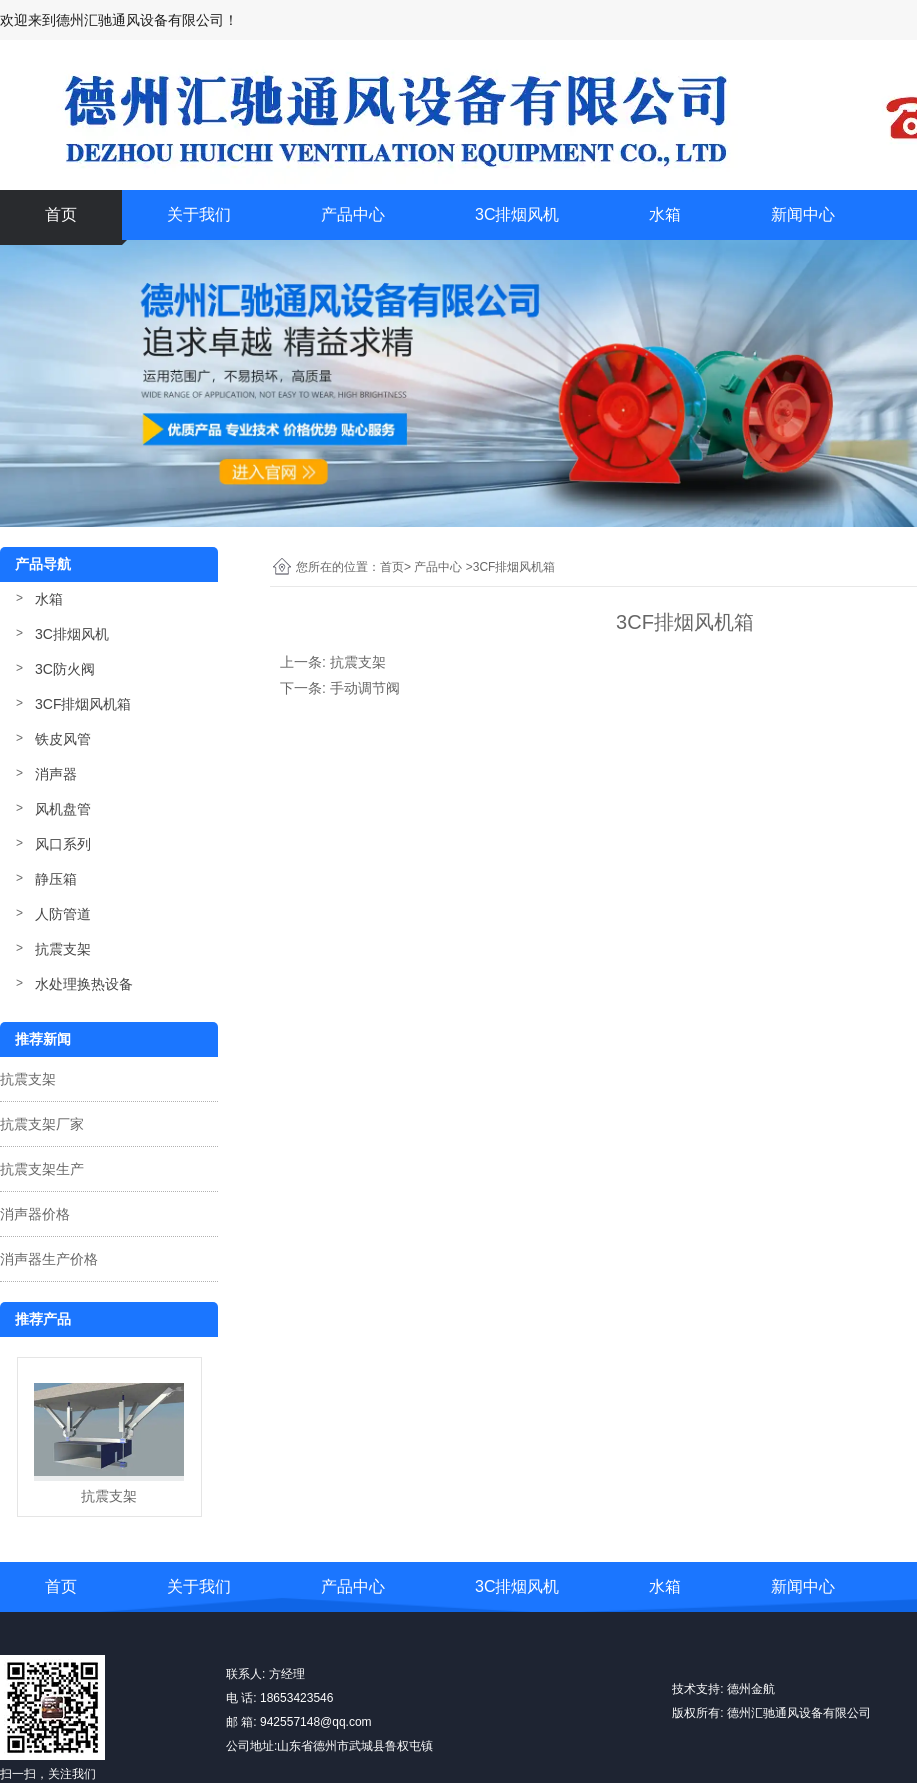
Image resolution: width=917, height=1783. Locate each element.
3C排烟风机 (517, 214)
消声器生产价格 (49, 1259)
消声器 (56, 774)
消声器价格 (35, 1214)
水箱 (665, 214)
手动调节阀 (365, 688)
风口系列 (63, 844)
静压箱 (56, 879)
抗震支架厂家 (42, 1124)
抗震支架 (63, 949)
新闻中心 (803, 214)
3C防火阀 (65, 669)
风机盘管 (63, 809)
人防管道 (63, 914)
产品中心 (353, 214)
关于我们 (199, 214)
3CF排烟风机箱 (83, 704)
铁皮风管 (63, 739)
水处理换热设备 (84, 984)
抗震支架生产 (42, 1169)
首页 (61, 214)
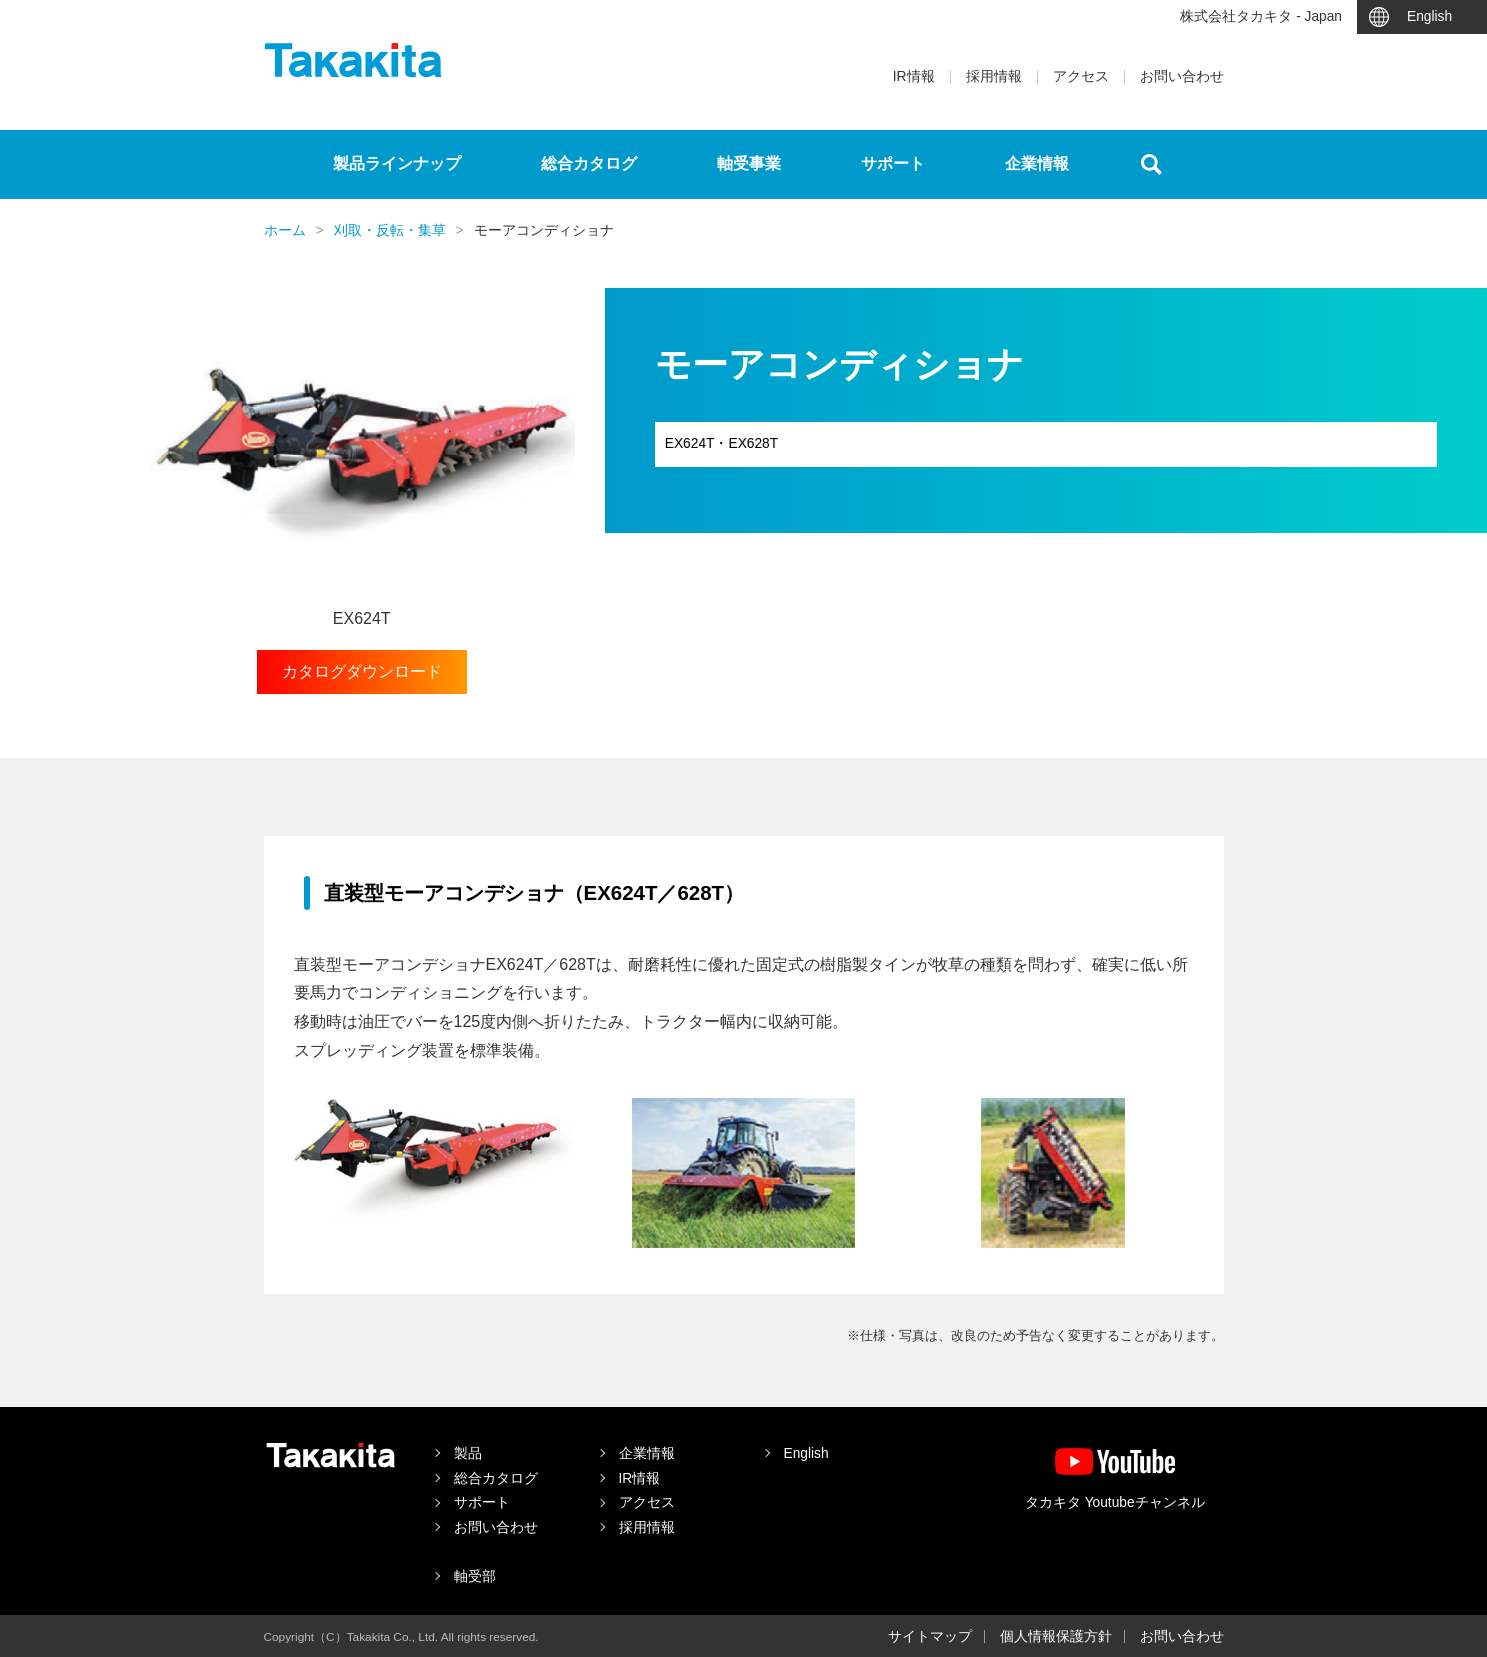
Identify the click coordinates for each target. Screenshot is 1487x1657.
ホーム (285, 230)
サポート (893, 163)
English (1429, 16)
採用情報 (994, 77)
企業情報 (1037, 163)
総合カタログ (589, 163)
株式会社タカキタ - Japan (1261, 16)
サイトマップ (930, 1636)
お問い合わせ (1182, 77)
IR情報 (914, 77)
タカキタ (353, 60)
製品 (468, 1453)
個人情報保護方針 (1056, 1636)
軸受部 (475, 1576)
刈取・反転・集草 (390, 230)
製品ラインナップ (397, 163)
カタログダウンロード (362, 671)
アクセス (1081, 77)
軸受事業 (749, 163)
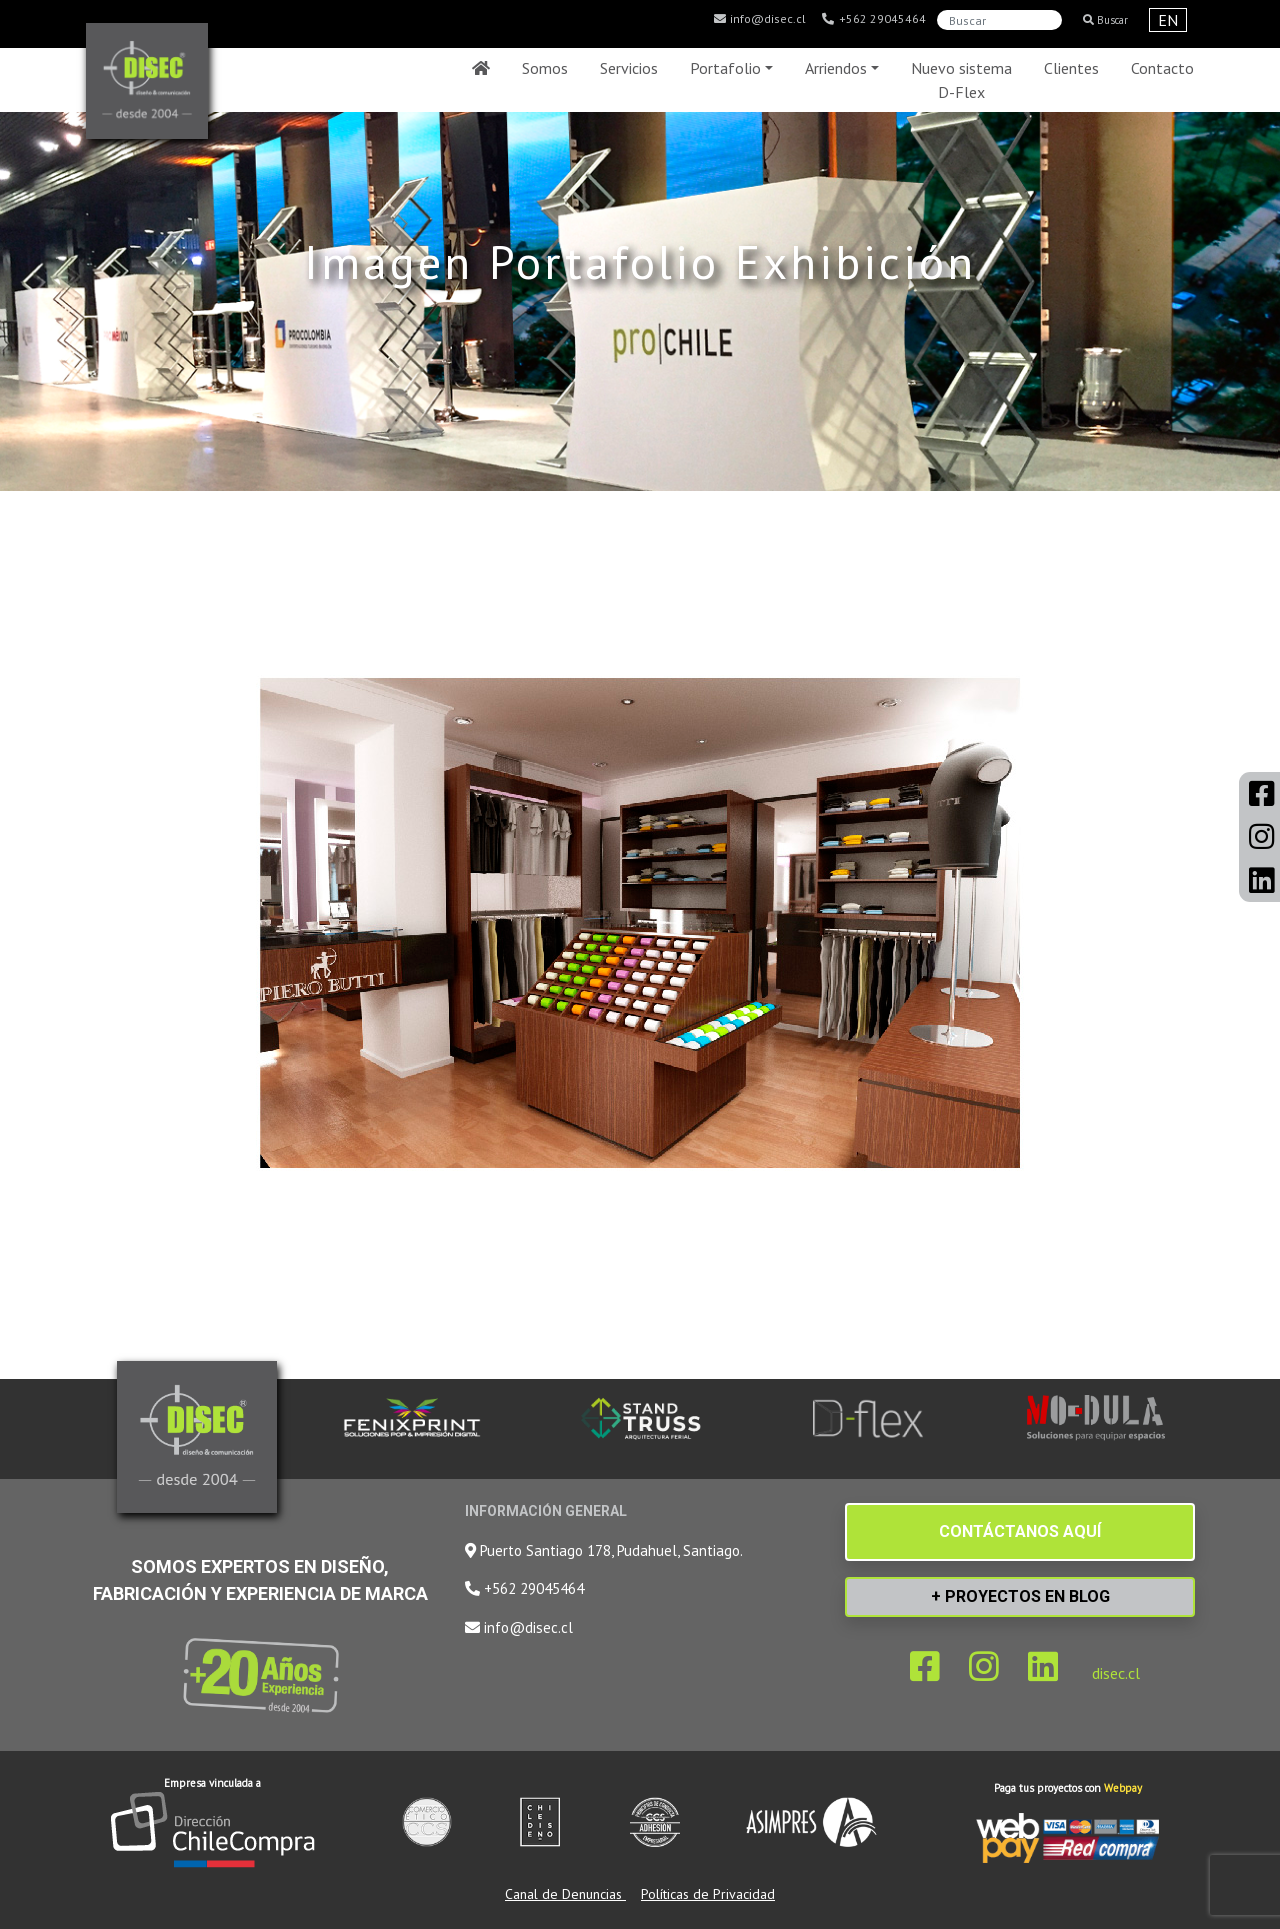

+ + + + +

Exercise requirements: Convert the rows from the line containing "新闻中心 (803, 214)" through the last of the rows above into a JSON list of strings, one string per line, skipping blank lines. Leave the pictures out.

Exercise answer:
[
  "新闻中心 (803, 214)",
  "3C防火阀 (65, 669)",
  "风机盘管 (63, 809)",
  "人防管道 (63, 914)",
  "产品中心 (353, 214)",
  "关于我们 (199, 214)",
  "3CF排烟风机箱 (83, 704)",
  "铁皮风管 (63, 739)",
  "水处理换热设备 (84, 984)",
  "抗震支架生产 (42, 1169)",
  "首页 (61, 214)",
  "Identify the click coordinates for each target. Screenshot is 1487x1657.",
  "ホーム (285, 230)",
  "サポート (893, 163)",
  "English (1429, 16)",
  "採用情報 (994, 77)",
  "企業情報 (1037, 163)",
  "総合カタログ (589, 163)",
  "株式会社タカキタ - Japan (1261, 16)",
  "サイトマップ (930, 1636)",
  "お問い合わせ (1182, 77)",
  "IR情報 (914, 77)",
  "タカキタ (353, 60)",
  "製品 (468, 1453)",
  "個人情報保護方針 (1056, 1636)",
  "軸受部 (475, 1576)",
  "刈取・反転・集草 (390, 230)",
  "製品ラインナップ (397, 163)",
  "カタログダウンロード (362, 671)",
  "アクセス (1081, 77)",
  "軸受事業 (749, 163)"
]